- Dataset excerpts -
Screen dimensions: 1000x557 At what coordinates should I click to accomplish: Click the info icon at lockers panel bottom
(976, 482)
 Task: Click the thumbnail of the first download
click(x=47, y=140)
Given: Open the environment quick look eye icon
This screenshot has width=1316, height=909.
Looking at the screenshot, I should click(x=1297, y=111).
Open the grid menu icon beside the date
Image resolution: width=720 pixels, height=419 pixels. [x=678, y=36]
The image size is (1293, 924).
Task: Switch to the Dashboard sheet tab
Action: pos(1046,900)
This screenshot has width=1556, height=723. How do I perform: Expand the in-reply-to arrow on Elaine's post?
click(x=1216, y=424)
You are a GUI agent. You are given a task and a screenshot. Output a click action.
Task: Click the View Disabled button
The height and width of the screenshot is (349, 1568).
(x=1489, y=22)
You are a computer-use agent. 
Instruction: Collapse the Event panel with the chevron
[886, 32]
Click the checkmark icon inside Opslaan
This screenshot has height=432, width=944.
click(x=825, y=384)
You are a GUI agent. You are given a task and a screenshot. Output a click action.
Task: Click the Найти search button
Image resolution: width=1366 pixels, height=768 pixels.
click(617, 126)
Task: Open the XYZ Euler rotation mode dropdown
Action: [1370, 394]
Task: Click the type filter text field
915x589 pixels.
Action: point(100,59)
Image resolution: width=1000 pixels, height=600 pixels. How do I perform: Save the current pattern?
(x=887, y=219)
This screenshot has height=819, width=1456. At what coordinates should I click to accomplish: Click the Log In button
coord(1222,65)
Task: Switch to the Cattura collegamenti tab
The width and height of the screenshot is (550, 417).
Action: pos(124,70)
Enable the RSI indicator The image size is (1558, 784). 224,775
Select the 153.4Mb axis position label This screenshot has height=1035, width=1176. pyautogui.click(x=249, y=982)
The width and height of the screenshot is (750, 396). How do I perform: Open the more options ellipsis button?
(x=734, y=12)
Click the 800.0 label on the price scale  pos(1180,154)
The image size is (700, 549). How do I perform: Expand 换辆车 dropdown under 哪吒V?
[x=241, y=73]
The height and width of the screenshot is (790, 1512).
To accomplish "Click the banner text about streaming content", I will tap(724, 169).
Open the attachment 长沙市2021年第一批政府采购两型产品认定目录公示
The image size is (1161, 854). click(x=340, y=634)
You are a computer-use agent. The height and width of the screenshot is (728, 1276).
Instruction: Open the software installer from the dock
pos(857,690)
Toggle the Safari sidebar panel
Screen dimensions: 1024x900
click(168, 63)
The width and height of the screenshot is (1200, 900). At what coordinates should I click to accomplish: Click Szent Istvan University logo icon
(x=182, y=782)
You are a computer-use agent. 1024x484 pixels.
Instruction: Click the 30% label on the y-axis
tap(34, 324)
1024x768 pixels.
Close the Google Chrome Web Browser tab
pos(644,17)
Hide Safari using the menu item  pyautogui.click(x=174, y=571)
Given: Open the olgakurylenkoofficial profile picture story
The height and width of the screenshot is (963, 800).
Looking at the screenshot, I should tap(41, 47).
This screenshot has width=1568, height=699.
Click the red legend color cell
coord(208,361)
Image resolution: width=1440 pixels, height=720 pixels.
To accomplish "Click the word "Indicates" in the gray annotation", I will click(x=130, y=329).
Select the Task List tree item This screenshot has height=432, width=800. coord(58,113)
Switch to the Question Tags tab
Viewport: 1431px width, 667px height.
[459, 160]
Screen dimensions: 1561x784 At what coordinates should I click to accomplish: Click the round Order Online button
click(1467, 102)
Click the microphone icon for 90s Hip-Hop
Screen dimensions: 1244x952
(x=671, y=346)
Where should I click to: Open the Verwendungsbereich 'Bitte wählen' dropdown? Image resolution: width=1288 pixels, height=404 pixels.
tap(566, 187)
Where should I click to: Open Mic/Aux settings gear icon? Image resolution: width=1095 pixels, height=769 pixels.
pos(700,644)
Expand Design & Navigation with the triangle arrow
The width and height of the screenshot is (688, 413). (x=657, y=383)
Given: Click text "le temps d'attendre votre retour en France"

- What is needed -
For every line above that holds the string "agent", add one to a count; give that count alone.

- Your solution -
5